I woke up on Mother’s Day with a funeral outside the tall windows of the Master’s bedroom. The old man who built this home had passed decades ago, but his wife, the woman who looked out those tall windows in loneliness all those decades to the rosebush that blooms red in the California winter, just recently died.
And her children, who themselves have grown old and lonely, formed a procession outside what are now our windows and fed her ashes to the rosebush to fill their dead mother’s last request. This is what I did on Mothers’ Day. I walked outside and stood in my grey wool dress and red shoes, and silently hugged these lonely people before they walked back to their cars and drove away. I had nothing to say. There was nothing that needed to be said.
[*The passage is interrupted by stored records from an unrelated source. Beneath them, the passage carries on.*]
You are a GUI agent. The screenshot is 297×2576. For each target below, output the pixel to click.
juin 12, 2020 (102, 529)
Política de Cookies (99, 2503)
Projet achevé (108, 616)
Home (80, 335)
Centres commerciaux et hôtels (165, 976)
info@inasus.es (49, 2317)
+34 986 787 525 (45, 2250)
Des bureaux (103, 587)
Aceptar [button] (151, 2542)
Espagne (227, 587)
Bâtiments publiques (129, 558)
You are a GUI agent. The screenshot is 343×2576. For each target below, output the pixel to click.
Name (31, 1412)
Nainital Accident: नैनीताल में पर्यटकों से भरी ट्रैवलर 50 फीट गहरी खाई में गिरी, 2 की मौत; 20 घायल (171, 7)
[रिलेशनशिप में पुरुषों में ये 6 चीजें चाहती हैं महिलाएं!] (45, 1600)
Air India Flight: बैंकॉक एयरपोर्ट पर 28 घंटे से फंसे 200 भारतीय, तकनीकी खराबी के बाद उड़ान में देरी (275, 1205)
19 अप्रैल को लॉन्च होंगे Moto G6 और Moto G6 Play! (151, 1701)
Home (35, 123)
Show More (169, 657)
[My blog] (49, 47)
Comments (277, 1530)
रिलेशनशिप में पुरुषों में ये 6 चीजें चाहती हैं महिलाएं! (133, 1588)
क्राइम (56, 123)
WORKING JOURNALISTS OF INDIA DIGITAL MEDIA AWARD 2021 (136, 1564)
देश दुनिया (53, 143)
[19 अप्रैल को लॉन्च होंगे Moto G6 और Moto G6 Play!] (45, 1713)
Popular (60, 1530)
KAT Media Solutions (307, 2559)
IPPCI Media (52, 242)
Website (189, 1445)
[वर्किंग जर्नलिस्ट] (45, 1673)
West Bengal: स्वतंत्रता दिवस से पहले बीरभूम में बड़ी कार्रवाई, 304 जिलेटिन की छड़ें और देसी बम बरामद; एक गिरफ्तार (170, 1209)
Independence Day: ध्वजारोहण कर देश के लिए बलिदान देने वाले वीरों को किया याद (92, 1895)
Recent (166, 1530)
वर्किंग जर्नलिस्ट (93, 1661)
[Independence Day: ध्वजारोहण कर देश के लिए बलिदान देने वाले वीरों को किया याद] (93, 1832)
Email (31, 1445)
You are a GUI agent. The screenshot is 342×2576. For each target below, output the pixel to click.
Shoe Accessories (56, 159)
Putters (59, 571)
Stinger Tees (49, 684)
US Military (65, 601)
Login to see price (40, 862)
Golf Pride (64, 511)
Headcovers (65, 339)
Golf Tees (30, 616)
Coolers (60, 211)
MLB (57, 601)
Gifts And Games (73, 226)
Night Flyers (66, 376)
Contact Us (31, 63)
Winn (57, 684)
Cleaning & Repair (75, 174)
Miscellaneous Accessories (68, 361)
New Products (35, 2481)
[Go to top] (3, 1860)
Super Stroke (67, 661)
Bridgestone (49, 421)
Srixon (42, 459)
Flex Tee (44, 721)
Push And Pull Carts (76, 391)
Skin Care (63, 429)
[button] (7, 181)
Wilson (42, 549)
Later my daughter picked a ripe rose from the bush and gave it to me. The rose looked plump, juicy, full of life. Too soon the petals will dry and crumble to dust, just like the woman whose ashes joined the dirt under the bush. I hugged my daughter tight, smelled the freshness of the sun in her hair.
I gave in to the thought of my greatest fear: that my husband would leave me too soon, that I would one day take the place of the woman looking out the same tall windows of the Master’s bedroom, and that after I have withered in loneliness I too would be sprinkled at the foot of the rosebush. An offering in exchange for a ripe red rose.
I fit the rose within the thin lip of a crystal vase, appeasing its cut with water from the sink. I sank my own body in a bath, attempting to dissolve my fears. That night my man and I made love. Our sex is a violent act of defiance against decay and death. A fuck-you to the gods who watched from the seat of immortality and boredom.
Outside, the rosebush bore witness to our passion and rebellion. It taunted me, claimed my ashes even as our naked flesh glistened with sweat and come. My man and I spoke of perversions as if they would preserve our youth, magic incantations to release us from the rosebush’s bonds. We know we are doomed. No one has defeated death. Not rosebushes, not humans, not even gods whose names very slowly through the ages succumb to oblivion.
Until then our rituals of life challenge the call of the grave. I look out these tall windows naked and shameless, ready to frolic and fuck. You will not have me, you thorny fragrant beautiful bush, until I have exhausted every bit of life I can muster from my body. You will not feed off my loneliness and grief. Wait, you will, and for a very long time.